Peak Everything is also a bilingual film as it marks Emond for the first time going beyond French-language movie making to include English-speaking characters. “It’s super Canadian. We’re a bilingual country. Why not use it? We all speak English all the time in Montreal,” she says.

Peak Everything will now have its world premiere at Cannes as part of its Directors’ Fortnight program, a date with destiny for her film that Emond admits fills her with joy and anxiety. “The day they called me, I was like, ‘Oh My God, it’s amazing,’ and I was jumping and happy,” she recalls.

But Emond being very much Adam, the director also feels high anxiety ahead of her film’s launch in France. “I became super anxious. Joy became anxiety super fast,” Emond recalls.

But Peak Everything, in its commentary on a world in chaos and threatened by climate change, could hit the zeitgeist in Cannes. “I’m the worst person to know what I did, but I’m under the impression the film is coming out at the perfect time.
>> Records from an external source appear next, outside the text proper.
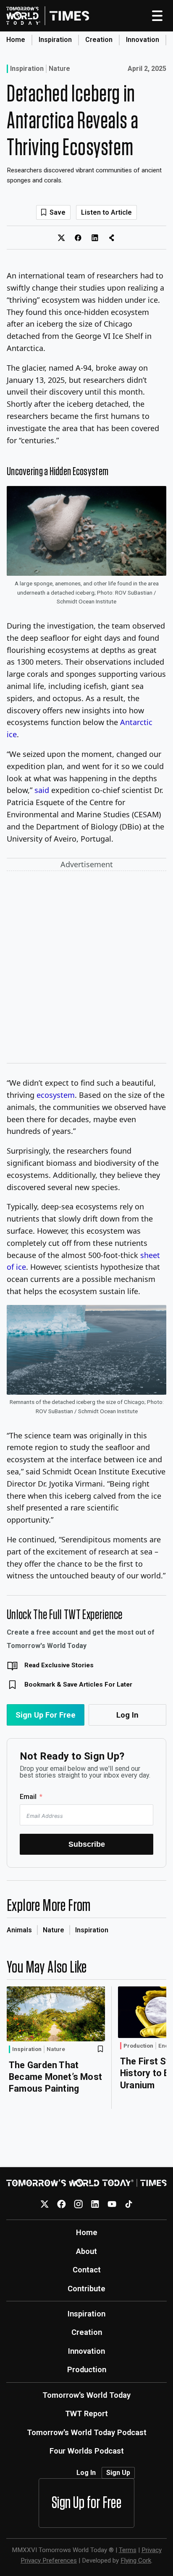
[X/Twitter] (44, 2204)
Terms (127, 2550)
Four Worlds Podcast (87, 2450)
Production (138, 2045)
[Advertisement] (86, 969)
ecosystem (56, 1095)
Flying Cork (136, 2560)
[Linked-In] (95, 2204)
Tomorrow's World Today (86, 2395)
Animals (19, 1930)
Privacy (152, 2550)
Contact (87, 2269)
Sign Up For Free (46, 1714)
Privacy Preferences (49, 2560)
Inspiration (55, 40)
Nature (59, 68)
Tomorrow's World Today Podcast (87, 2432)
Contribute (86, 2288)
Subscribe (86, 1844)
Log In (127, 1714)
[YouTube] (112, 2204)
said (41, 790)
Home (15, 40)
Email (28, 1797)
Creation (99, 40)
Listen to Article (106, 212)
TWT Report (86, 2413)
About (86, 2251)
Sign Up (118, 2473)
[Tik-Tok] (128, 2204)
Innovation (142, 40)
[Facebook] (61, 2204)
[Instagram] (78, 2204)
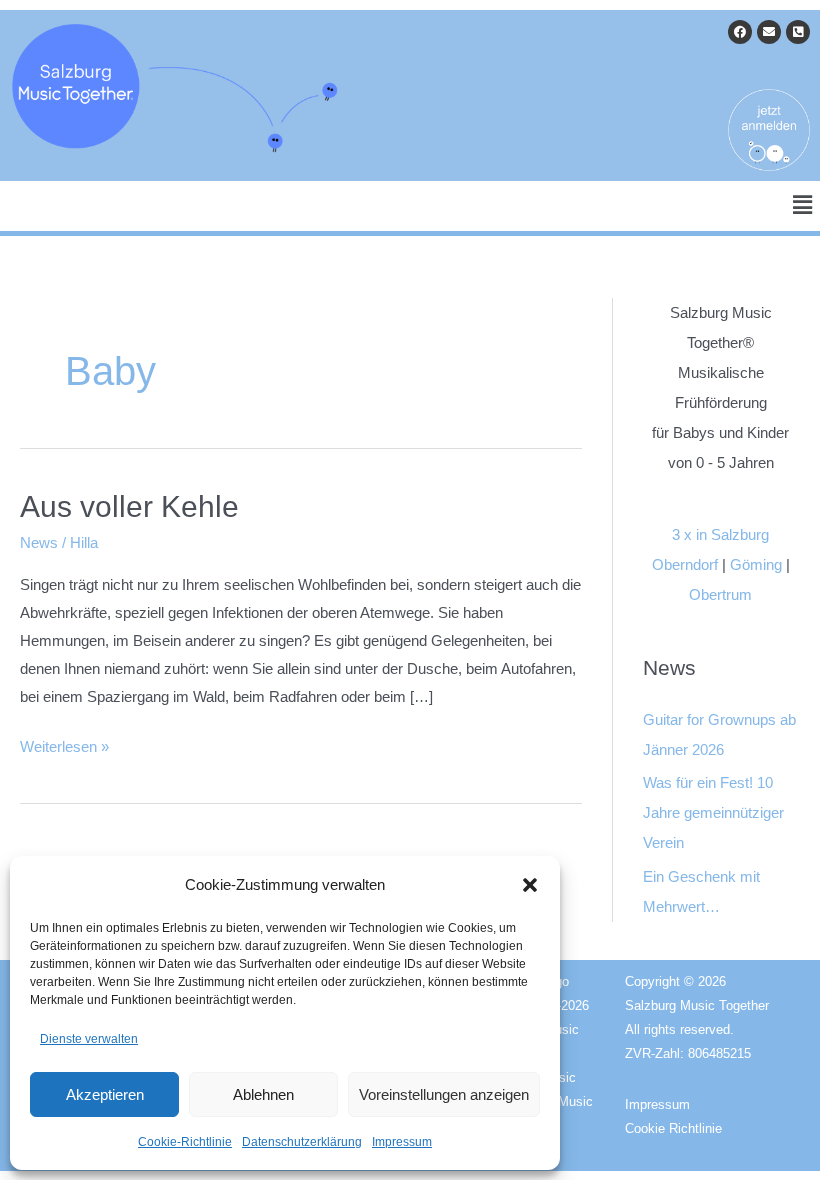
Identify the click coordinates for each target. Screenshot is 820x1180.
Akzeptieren (105, 1094)
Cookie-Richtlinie (185, 1142)
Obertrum (720, 594)
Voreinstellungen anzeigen (444, 1094)
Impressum (402, 1142)
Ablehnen (263, 1094)
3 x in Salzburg (720, 534)
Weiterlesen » (64, 744)
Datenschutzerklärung (302, 1142)
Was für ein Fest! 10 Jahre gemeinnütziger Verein (713, 812)
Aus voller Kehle (129, 506)
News (39, 542)
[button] (530, 885)
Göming (756, 564)
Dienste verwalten (89, 1039)
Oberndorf (685, 564)
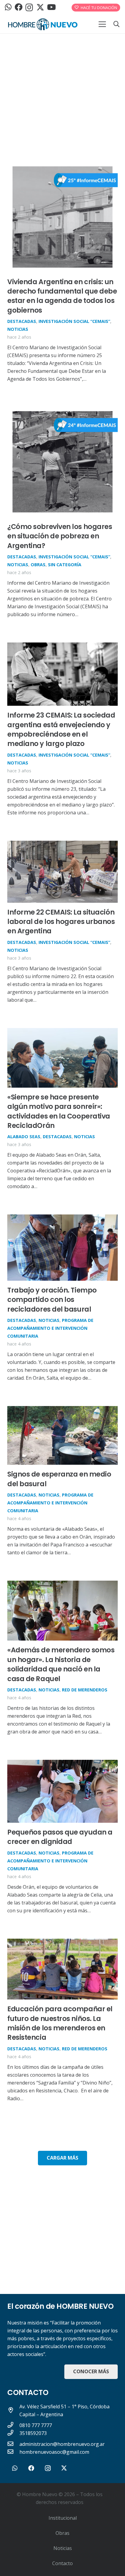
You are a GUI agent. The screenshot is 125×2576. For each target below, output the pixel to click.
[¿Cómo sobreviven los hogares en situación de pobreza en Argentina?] (62, 411)
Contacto (62, 2563)
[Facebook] (18, 7)
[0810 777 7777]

Everyone in the film is overwhelmed. Everyone is over the top and don’t understand how things work anymore,” Emond explains.

“We’re all going crazy and there’s AI and there’s climate change and there’s (Donald) Trump, and I wanted the film to reflect that,” she adds. And Emond sees filmmakers and other artists as an answer to our chaotic times in possibly taking audiences out of their comfort zones and raising awareness about prevailing challenges and injustices.

Peak Everything Director Anne Emond Getting Personal Dark Romantic Comedy

‘We’re in a bad position, but at least I believe fiction might be important to deal with the challenges that are coming,” she argues. Peak Everything is produced by Metafilms, the same banner behind Matthew Rankin’s Cannes prize-winning absurdist drama Universal Language.

The ensemble cast for Peak Everything includes Connor Jessup, Gilles Renaud, Elizabeth Mageren, Eric K. Boulianne and Gord Rand and Indie Sales will be shopping the film in Cannes.